Nor did the senators propose passing a law, but some kind of interdepartmental discussion. Similar to the EU’s universal charging policy and the US right-to-repair fight, common charging legislation in the US would likely face opposition from business and political groups that believe the government should be less involved. (It’s also worth noting notable movements in this area, including the passage of New York State’s first Electronics Repair Right Bill.)

Should the government attempt to standardize USB-C in any way, it helps that many electronics have already embraced it willingly. Even Apple is reportedly testing USB-C charging for iPhones.

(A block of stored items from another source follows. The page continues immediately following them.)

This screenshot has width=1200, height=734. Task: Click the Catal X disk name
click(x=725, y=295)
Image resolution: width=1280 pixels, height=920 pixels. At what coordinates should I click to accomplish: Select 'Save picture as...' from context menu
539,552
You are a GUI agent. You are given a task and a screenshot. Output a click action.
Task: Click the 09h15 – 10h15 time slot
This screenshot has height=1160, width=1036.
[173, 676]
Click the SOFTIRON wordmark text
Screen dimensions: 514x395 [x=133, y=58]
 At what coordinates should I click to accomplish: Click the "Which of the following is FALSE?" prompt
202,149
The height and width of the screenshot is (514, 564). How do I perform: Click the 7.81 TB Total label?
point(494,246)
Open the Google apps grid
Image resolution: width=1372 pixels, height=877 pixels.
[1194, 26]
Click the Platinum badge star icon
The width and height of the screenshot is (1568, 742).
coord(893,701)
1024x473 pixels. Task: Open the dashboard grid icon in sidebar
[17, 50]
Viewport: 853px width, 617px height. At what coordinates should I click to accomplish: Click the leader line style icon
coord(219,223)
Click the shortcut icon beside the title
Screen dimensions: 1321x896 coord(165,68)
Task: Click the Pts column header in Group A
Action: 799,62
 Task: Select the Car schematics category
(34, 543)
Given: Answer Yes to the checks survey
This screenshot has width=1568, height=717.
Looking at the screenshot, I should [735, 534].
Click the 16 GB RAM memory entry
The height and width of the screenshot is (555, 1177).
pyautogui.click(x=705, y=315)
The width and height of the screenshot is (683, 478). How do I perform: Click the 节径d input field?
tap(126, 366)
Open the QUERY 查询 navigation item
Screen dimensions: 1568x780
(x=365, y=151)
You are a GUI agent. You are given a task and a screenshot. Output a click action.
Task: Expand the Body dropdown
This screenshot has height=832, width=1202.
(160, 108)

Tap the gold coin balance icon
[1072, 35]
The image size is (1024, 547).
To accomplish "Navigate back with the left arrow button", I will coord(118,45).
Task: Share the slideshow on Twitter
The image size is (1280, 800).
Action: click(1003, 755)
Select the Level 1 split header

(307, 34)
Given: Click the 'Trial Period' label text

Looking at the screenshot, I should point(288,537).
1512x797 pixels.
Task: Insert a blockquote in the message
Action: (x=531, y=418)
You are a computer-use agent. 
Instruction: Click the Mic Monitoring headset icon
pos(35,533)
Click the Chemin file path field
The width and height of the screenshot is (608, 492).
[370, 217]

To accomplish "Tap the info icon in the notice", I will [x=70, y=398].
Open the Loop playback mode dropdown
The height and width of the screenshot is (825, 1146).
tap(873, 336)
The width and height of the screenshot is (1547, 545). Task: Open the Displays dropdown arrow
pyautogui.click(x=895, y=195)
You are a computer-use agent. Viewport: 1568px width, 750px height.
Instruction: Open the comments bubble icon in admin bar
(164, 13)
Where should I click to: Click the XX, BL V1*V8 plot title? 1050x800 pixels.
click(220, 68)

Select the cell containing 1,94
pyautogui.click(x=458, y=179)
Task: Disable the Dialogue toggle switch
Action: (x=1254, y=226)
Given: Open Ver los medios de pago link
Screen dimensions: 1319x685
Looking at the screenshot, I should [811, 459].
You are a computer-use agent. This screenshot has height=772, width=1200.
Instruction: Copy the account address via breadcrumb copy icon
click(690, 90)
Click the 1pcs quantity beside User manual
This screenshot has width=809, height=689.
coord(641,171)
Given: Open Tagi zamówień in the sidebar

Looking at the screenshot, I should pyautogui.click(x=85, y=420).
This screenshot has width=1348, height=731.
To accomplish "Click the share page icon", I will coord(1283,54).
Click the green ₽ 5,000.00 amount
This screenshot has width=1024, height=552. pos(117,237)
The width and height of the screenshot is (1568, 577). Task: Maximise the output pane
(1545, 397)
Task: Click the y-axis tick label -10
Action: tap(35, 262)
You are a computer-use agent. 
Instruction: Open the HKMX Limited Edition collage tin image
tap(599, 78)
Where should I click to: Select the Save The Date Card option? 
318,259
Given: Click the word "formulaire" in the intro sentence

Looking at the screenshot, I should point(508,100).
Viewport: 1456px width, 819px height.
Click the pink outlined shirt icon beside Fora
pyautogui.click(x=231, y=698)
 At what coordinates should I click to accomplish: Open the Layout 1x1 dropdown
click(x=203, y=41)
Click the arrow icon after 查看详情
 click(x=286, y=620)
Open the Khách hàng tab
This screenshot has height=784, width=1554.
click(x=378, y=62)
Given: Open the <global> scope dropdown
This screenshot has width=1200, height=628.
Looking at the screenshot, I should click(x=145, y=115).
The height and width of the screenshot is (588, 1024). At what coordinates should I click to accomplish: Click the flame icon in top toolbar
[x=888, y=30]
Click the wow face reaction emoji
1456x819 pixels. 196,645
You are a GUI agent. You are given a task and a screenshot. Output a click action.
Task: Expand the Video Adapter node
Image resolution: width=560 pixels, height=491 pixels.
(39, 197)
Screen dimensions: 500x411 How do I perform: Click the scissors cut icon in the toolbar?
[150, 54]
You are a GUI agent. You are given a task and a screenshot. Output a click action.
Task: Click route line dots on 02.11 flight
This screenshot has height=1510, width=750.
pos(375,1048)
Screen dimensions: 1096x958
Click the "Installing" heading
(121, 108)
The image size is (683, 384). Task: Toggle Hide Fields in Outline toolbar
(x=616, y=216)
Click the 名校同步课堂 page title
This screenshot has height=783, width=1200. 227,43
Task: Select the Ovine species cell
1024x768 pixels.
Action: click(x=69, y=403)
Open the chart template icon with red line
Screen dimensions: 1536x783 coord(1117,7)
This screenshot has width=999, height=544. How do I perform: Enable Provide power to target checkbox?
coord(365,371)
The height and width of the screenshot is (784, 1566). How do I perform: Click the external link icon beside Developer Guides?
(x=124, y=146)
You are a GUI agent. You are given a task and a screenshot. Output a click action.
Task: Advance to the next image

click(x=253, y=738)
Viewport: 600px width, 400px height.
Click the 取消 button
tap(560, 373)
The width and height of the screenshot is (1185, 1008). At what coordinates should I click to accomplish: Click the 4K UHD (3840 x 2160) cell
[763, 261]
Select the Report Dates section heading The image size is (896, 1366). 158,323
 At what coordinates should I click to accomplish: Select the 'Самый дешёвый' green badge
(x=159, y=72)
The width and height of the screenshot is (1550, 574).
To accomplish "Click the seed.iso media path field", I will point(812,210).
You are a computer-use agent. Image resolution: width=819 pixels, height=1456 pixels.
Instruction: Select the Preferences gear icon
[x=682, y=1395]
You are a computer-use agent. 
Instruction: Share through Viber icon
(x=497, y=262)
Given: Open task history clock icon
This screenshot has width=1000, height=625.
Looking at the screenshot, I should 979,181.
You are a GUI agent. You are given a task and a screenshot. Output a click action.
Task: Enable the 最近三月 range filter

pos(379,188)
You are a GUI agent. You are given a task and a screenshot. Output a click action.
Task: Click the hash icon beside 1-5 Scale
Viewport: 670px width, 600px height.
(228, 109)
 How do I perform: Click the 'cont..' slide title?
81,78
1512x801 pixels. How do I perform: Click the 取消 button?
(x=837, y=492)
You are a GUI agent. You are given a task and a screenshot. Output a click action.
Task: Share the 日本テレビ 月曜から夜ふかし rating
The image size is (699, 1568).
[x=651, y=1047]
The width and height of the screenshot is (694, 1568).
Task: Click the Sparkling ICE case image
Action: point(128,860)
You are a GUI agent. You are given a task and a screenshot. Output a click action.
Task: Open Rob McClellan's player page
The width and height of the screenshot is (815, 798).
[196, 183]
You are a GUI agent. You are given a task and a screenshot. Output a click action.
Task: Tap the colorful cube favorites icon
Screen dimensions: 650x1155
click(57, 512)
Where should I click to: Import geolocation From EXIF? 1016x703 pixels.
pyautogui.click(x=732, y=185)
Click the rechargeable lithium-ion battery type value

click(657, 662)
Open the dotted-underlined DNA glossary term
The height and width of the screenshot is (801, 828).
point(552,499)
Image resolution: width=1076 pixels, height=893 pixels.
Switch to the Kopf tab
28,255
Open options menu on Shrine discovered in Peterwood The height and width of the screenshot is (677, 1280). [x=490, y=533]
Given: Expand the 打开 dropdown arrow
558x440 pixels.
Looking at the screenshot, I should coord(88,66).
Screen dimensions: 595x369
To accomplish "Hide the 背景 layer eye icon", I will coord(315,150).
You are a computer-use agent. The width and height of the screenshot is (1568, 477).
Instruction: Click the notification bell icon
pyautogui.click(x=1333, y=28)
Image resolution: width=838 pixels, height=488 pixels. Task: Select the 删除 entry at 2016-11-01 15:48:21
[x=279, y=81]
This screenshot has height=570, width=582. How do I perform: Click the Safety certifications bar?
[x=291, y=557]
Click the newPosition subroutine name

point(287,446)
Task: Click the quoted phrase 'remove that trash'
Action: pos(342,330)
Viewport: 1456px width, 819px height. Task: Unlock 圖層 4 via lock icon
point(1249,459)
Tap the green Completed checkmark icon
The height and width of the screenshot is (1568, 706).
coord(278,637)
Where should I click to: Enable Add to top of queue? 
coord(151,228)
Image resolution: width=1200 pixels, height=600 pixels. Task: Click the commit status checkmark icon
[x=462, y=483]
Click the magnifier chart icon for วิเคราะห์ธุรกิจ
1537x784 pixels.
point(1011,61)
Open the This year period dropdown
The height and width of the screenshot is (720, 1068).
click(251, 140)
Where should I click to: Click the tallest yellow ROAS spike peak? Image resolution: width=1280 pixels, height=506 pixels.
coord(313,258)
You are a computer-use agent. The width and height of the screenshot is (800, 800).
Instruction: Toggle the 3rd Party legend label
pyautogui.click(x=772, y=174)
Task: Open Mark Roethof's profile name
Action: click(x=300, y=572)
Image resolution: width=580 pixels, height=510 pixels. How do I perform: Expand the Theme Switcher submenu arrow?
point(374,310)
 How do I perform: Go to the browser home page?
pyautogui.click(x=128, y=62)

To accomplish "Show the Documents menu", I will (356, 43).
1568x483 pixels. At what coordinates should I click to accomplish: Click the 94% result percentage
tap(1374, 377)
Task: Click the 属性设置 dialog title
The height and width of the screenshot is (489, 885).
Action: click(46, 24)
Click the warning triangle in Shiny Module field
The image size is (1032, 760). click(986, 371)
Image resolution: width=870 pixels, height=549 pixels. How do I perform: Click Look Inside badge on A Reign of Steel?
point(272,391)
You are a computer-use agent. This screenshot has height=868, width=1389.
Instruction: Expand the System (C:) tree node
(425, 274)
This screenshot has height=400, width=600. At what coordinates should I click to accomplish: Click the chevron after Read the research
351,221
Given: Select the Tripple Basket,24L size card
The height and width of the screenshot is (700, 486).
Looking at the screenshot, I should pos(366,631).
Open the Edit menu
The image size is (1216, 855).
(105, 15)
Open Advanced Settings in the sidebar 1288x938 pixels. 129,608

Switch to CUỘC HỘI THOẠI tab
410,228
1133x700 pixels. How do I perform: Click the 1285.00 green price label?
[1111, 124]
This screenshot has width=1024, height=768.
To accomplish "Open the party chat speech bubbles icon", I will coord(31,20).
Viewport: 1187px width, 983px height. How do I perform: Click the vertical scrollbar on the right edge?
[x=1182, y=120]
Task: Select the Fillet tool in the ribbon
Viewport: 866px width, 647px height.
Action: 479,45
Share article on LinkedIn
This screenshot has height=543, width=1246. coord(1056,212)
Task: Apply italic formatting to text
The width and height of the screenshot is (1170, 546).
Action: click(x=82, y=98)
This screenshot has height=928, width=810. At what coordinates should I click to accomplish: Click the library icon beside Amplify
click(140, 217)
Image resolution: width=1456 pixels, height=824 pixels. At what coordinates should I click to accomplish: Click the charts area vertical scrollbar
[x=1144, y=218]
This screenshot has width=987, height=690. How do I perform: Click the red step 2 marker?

But it’s hard to ignore the argument that universal charging could stifle new charging techniques. While the EU said it would change policy if a new charging technology was better for consumers than USB-C, that approach obviously comes with red tape.

Also, knowing that every great innovation can become a selling point for your competitors could reduce the incentive for R&D.

Depending on which products a common charger standard targets, that could complicate things for companies that charge a premium for fast, ubiquitous USB-C. Similarly, it could impact products replacing proprietary technologies or alternatives like Micro USB, which can be bulkier and slower but cost less.

Regardless of the obstacles, senators believe the US government should follow the lead of the EU, which “has acted wisely in the public interest.”